Personalmente, he visto la serie muchas veces, y siempre descubro algo nuevo: un personaje de fondo, un detalle en la vestimenta, el significado oculto de unas palabras. Merece la pena destacar algunas referencias o huevos de pascua que aparecen a lo largo de la serie, pequeños regalos para los más fans. Por ejemplo, en varias escenas, aparecen de fondo los directores de Fortiche de fiesta. En un concierto, el músico es ni más ni menos que Ray Chen, violinista compositor de muchas de las canciones de la banda sonora. Además, los guiños al League of Legends con criaturas u objetos de fondo no se quedan atrás. Están integrados de forma magistral de manera que no interrumpen la serie, y solo los más experimentados logran detectarlos.
Arcane está repleta de otras muchas referencias a series, películas y ubicaciones reales. Mencionarlas todas daría para un artículo completo, así que solo destacaremos la que se hace a El Castillo Ambulante de Hayao Miyazaki. Hacia el final de la segunda temporada, se puede ver una tienda de sombreros y a una anciana. Es imposible no reconocerlas, son calcadas a Sophie y a la sombrerería donde trabaja al inicio de la mítica película.
Es todo esto lo que logra que la experiencia de volver a ver la serie sea tan enriquecedora.
5. Magistral combinación de música en la banda sonora
La identidad sonora de Arcane es tan variada como marcada. Hay tantos tipos de música como artistas que participan. La banda sonora logra capturar la intensidad de las escenas como Fallout de Ray Chen, o expresar conceptos como el progreso que se avecina, con Our Future is Bright.
Muchos personajes principales tienen melodías asociadas (leitmotiv) que evolucionan junto con ellos, simbolizando esos cambios que se producen en su interior.
Además, las canciones, lejos de parar el avance de la historia, la complementan. Sus letras añaden profundidad a los hechos que aparecen en pantalla. Destaca Enemy de Imagine Dragons como opening de la serie, Ma Meilleure Ennemie de Pomme y Stromae o The Line de Twenty One Pilots. Además, en su música se mezcla inglés, español, francés, ¡e incluso chino!
Eso sí, no recomiendo ver el videoclip de ninguna hasta haber finalizado la serie, ya que contienen imágenes que hacen spoiler de la trama.
6. Perfecta inclusión
Hemos hablado del cuidado diseño de los personajes. En Arcane hay una gran variedad de vidas, orientaciones y formas de ver el mundo. En este aspecto entran sus características físicas.
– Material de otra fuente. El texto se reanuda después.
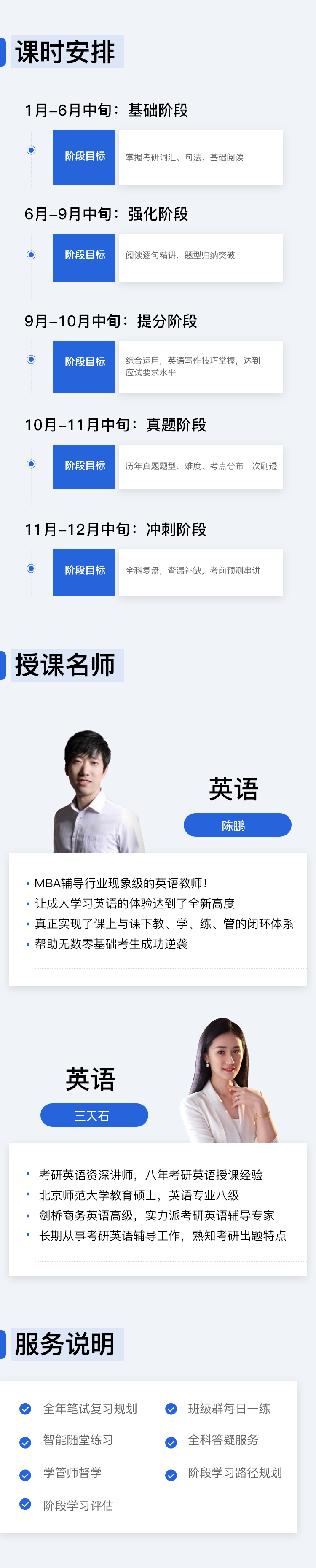Viewport: 316px width, 1568px height.
Task: Click the checkmark icon beside 阶段学习路径规划
Action: 171,1476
Y es que en la serie se ha hecho un trabajo increíble dando vida a cada uno. Existen personajes destacados con discapacidades, como Viktor y Sevika (aunque hay muchos más). Su discapacidad es un rasgo importante en ellos, y sin embargo, su identidad no queda reducida a eso. Luchan, sienten, trabajan por sus aspiraciones independientemente de su estado físico, y es precisamente eso lo que los hace tan reales, logrando conectar con el público.
7. Un mensaje profundo
Como se ha mencionado anteriormente, en Arcane nadie es perfecto. Y es esa imperfección la que engloba toda la idea de la serie. No voy a entrar en detalles para no arruinarle a nadie la experiencia, pero destaca la metáfora de Kintsugi. Se trata de una técnica japonesa en la que se reparan piezas de cerámica rotas, cubriendo las grietas con oro. De esta forma no se esconden las heridas, sino que se muestran como parte de su historia y transformación.
Este detalle se puede apreciar en algunas estructuras del entorno, pero también ¡incluso pueden llegar a aparecer en los propios personajes!
Es por todo esto que Arcane es mucho más que una serie de animación. Si buscas un espectáculo audiovisual con una historia profunda, deberías verla. Cabe destacar que no es necesario conocer nada del lore de League of Legends: cuenta con la ventaja de que la serie ya está finalizada y no es demasiado larga, solo dos temporadas de nueve capítulos cada una;, no hay excusa.